Para a psicóloga, a melhor forma de prevenir a demência é com atividades mentalmente estimulantes. "A demência demora décadas a desenvolver-se no nosso cérebro. Um ano pode ser reversível dependendo da forma como continuamos além deste ano", diz.
O foco deve ser tirar o nosso cérebro da zona de conforto, treinar as nossas capacidades mentais, para salvaguardar o passado, mas também até criar reservas para o futuro. Explica Sandra de Carvalho Martins, "há um conceito que começa agora a ser falado que é o conceito de reserva cognitiva.
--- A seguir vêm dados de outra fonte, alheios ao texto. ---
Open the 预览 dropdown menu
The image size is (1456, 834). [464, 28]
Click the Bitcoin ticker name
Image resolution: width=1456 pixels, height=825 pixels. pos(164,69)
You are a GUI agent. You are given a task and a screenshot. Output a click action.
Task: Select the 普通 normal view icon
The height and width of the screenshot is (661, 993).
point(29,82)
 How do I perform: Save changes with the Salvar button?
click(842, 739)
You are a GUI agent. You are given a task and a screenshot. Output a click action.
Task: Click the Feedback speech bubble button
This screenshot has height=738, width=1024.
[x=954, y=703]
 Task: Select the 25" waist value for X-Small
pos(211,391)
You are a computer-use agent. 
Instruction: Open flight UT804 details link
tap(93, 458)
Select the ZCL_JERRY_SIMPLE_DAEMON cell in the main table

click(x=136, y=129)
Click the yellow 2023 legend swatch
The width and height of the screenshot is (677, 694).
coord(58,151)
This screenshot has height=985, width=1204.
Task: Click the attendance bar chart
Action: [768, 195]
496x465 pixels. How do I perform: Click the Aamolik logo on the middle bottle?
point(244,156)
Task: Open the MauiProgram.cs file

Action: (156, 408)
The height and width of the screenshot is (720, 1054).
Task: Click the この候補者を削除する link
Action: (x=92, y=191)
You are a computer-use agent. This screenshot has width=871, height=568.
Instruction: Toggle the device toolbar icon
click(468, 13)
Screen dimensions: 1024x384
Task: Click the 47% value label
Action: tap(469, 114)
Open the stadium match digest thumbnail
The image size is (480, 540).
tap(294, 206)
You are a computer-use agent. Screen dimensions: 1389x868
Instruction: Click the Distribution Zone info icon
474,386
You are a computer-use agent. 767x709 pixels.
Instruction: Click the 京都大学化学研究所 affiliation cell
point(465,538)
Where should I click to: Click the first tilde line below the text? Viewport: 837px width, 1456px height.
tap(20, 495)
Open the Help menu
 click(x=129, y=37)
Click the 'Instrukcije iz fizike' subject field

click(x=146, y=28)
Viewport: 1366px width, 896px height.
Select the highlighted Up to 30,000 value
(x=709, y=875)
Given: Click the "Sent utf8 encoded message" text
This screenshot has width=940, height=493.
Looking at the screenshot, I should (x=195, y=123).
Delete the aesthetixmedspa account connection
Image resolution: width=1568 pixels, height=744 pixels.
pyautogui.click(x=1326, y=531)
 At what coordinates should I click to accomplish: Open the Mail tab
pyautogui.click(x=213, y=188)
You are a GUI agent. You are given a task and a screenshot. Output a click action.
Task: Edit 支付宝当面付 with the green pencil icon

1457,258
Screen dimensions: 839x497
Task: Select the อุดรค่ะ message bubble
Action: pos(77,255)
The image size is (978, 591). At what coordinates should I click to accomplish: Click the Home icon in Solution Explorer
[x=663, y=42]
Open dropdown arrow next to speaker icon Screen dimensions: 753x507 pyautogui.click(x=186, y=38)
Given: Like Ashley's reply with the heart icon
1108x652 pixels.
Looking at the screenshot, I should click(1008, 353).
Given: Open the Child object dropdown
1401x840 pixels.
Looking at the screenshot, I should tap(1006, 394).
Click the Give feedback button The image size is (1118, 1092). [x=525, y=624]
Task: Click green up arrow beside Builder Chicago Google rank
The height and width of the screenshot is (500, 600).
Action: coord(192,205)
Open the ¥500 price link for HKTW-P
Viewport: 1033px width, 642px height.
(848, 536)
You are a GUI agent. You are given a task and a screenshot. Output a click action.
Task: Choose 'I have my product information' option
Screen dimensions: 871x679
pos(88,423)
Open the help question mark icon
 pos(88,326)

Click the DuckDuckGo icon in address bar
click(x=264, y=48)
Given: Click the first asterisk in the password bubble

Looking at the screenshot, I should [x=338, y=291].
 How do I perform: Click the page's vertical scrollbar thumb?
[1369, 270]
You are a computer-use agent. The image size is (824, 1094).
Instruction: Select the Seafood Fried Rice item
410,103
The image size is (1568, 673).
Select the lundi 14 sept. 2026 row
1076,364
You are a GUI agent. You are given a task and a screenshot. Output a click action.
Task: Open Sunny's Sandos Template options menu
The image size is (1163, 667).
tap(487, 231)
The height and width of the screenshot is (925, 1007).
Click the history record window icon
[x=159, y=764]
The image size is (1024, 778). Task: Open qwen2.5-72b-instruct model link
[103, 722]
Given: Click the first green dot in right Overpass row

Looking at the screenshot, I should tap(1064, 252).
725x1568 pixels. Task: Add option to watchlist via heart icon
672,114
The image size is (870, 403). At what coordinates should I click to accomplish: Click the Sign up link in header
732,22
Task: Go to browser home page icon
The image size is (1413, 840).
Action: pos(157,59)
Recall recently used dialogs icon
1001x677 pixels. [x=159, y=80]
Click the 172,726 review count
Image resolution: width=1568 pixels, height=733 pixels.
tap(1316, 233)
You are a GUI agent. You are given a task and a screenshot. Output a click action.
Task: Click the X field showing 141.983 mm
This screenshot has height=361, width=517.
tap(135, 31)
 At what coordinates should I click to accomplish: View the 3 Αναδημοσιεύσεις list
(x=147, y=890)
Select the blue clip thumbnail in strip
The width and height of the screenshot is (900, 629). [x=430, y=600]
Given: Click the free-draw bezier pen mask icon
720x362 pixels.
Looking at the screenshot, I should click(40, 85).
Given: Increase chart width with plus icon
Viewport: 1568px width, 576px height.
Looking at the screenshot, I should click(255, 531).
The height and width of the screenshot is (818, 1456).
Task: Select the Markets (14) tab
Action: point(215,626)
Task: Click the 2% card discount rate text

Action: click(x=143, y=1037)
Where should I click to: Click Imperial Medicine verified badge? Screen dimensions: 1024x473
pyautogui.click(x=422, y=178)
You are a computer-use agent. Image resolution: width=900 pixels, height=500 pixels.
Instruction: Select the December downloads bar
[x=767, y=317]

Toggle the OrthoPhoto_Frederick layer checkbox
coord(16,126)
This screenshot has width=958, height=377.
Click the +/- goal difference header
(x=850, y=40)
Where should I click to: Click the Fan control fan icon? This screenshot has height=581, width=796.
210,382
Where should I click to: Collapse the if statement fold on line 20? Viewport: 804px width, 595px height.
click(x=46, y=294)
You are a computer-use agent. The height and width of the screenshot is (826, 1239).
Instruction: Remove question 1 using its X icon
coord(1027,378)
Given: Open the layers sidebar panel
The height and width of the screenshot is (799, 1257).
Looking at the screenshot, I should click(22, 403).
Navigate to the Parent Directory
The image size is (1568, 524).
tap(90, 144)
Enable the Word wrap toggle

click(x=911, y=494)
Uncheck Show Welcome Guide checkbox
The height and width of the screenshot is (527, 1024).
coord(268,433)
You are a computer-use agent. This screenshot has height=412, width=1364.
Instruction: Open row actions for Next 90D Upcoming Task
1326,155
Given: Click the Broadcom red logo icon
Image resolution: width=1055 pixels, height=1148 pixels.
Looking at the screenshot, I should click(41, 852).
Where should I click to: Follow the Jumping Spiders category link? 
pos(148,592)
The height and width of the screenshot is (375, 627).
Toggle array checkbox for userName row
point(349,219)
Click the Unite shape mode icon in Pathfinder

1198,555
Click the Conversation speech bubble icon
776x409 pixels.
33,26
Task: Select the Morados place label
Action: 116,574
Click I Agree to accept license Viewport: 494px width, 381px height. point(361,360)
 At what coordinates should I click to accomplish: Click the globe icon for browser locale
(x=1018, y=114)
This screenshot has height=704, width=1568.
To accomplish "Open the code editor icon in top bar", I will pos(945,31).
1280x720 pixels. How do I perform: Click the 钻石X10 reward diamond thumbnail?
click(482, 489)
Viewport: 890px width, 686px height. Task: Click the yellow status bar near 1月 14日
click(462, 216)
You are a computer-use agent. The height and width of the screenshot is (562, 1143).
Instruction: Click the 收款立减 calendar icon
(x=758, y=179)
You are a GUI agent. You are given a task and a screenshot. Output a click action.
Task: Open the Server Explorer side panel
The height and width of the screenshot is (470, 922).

É aquilo que nós vamos construindo no nosso cérebro e é o que dita a capacidade do cérebro em lidar com os danos neurodegenerativos que tem aquando do envelhecimento. Isto quer dizer que quanto mais eu estimular o meu cérebro maior é a minha reserva cognitiva e, aquando do envelhecimento, se houver algum dano no meu cérebro, eu tenho alternativas que me permitem que aquela função continua a ser executada e que eu não demonstro demência – porque efetivamente o meu cérebro encontra uma alternativa."